*SELECTED TEXT*:
========

“O LORD of hosts, God of Israel, the One who dwells between the cherubim, You are God, You alone, of all the kingdoms of the earth. You have made heaven and earth” Isaiah 37:16
This week we study a historical section of Isaiah – the story of the defeat of the Assyrians by God. Before we look at story itself, we should look at the story of the reigning king of Judah, King Hezekiah. Hezekiah came to the throne after his father Ahaz, a king so wicked that his own people would not bury him in the tombs of the kings, for the record says the pagan gods he worshipped were the ruin of him and his people (2 Chronicles 28:23). In contrast, his son, Hezekiah feared God, cast down the high places of pagan worship, removed the idols from the Temple and restored the worship and feasts of Jehovah. His reforms culminated with a great feast of Passover to which Hezekiah invited the citizens of both the kingdoms of Israel and Judah. Hezekiah recognised that repentance and consecration were essential to true worship of God. And yet, he also recognised that God looked at the heart, not just for outward manifestations of consecration, for when some of the people had arrived too late to consecrated themselves before the Passover, Hezekiah prayed for them, saying, “May the good Lord provide atonement for everyone who prepares his heart to seek God, the Lord God of his fathers, though he is not cleansed according to the purification of the sanctuary.” And the Lord listened to Hezekiah and healed the people.’ 2 Chronicles 30:18-20.
Of his reign, the Bible says, ‘Hezekiah…did what was good and right and true before the Lord his God. And in every work that he began in the service of the house of God, in the law and in the commandment, to seek his God, he did it with all his heart. So he prospered.’ 2 Chronicles 31:20, 21
Nevertheless, as we shall see, even the most godly of men, can stumble, if they become proud because of the blessings they have received from God.

========

*SUPPLIED MATERIAL*:

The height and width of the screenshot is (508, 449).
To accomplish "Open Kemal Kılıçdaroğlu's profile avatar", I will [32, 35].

========

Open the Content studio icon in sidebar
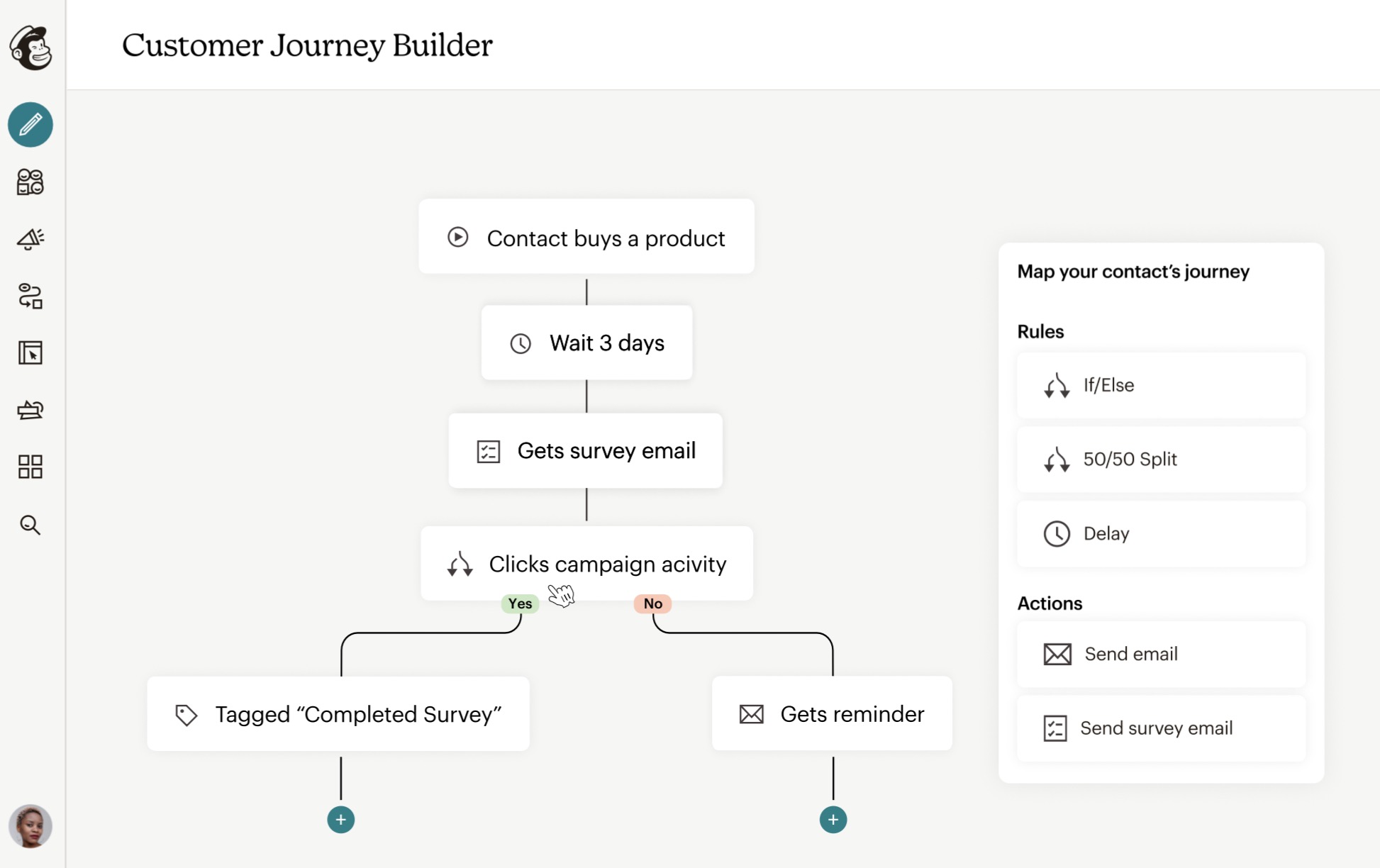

========

*TO BE DONE*:
a) Please repeat the passage on Hezekiah word for word, from "Of his reign, the" to "received from God.".
b) Answer these questions using the passage on Hezekiah:
(i) Who was Hezekiah's father?
(ii) With what feast did Hezekiah's reforms culminate?
(iii) What can make even the most godly of men stumble?

*FULL SOLUTIONS*:
a)
Of his reign, the Bible says, ‘Hezekiah…did what was good and right and true before the Lord his God. And in every work that he began in the service of the house of God, in the law and in the commandment, to seek his God, he did it with all his heart. So he prospered.’ 2 Chronicles 31:20, 21
Nevertheless, as we shall see, even the most godly of men, can stumble, if they become proud because of the blessings they have received from God.

b)
(i) Ahaz
(ii) A great feast of Passover
(iii) Becoming proud because of the blessings they have received from God